(Stored records)
>>>>>

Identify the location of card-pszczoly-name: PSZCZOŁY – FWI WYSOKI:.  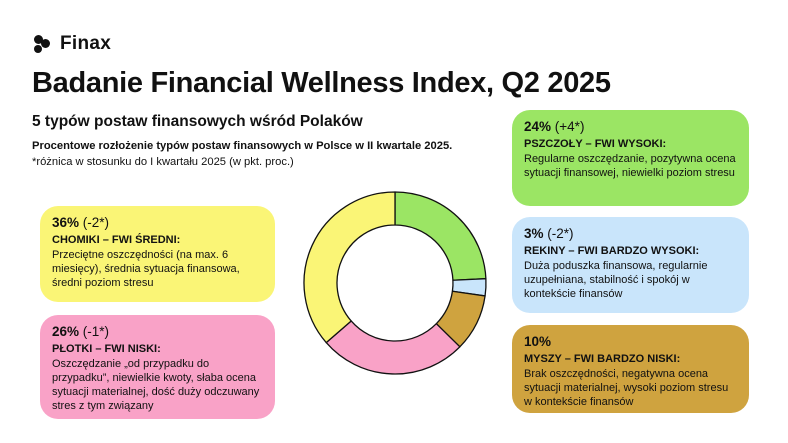
(596, 144).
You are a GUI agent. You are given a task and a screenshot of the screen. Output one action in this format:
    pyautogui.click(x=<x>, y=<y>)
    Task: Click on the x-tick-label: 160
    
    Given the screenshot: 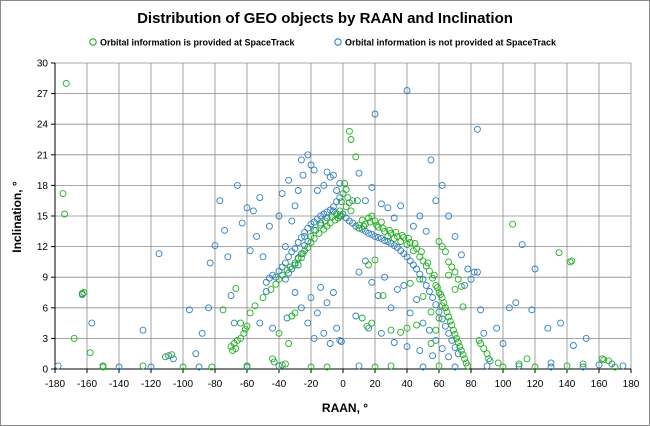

<<<<<

The problem
Render every line of the entries above as a Markdown table with the columns Row and Line, numbering the rows and skipping blank lines. Omit the pictures.

Exercise result
| Row | Line |
|---|---|
| 1 | Identify the location of card-pszczoly-name: PSZCZOŁY – FWI WYSOKI:.   |
| 2 | (596, 144). |
| 3 | You are a GUI agent. You are given a task and a screenshot of the screen. Output one action in this format: |
| 4 |     pyautogui.click(x=<x>, y=<y>) |
| 5 |     Task: Click on the x-tick-label: 160 |
| 6 |     Given the screenshot:  |